Sigh. I really need to transition this leaderboard into an automated system. I evaluated the model thinking it was a 3b and set the testing up incorrectly. Its updated results are up. I might have time this winter in December to look into a better evaluation method.

DontPlanToEnd changed discussion status to closed Oct 14

SicariusSicariiStuff

Oct 14

I'm a little bit confused, now the results seems completely different, is that due to random factors?
Pol went down from 33 to 16.7, Unruly went up from 38.3 to 48.3, and so on...

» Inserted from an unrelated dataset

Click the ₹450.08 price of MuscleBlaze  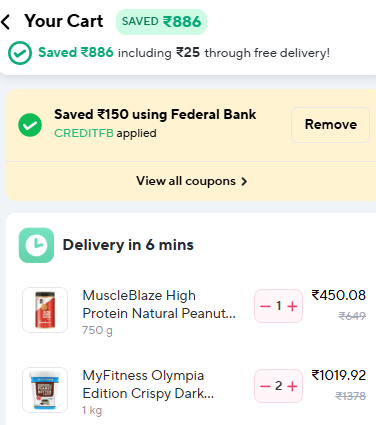click(339, 295)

See https://huggingface.co/SicariusSicariiStuff/LLAMA-3_8B_Unaligned_BETA/resolve/main/Images/LLAMA-3_8B_Unaligned_BETA_UGI.png

Are the questions different for 3B and 8B models?

DontPlanToEnd

Owner Oct 14

•

edited Oct 14

As I've done my model rankings, I've tried to make it so they reflect how I and the average person use models. I have always used Q4_K_M quants, and it sounded like most other average llm users don't run Q8 or unquanted models, so I ended up going with Q4_K_M for my tests. Though when I started, I always heard that small models are much more affected by quantization than large models. So I arbitrarily made a rule that models 4B and below will be tested at Q8 quant. As this leaderboard has grown from just an llm ranking in a reddit post, I've had to hold it to more scrutiny and change a lot of the ways I test models. That rule is definitely a thing I'm unhappy about and am planning on getting rid of soon. Even if very small models are more affected by quantization, I feel like surely it's more fair to have all models be tested at the same quant size.
Also, I'd be fine with testing all models at full size instead of Q4_K_M if I didn't have to test large models, but as just a random person using their own money to test models on runpod, I really don't want to have to download and test unquanted 123B and 405B models. And I have no reason to believe that models won't continue to keep getting larger.
I'm really having to vent all the leaderboard's issues right now haha. Fluctuations in results for the 5 categories are usually averaged out into a somewhat more stable UGI score. But the categories individually suffer from not having enough questions to be very stable. Increasing amount of questions is another thing an automated system would really help with. I'm a bit concerned that automated testing could create new issues with false-positives/false-negatives, but I'm sure there's a way to do it right.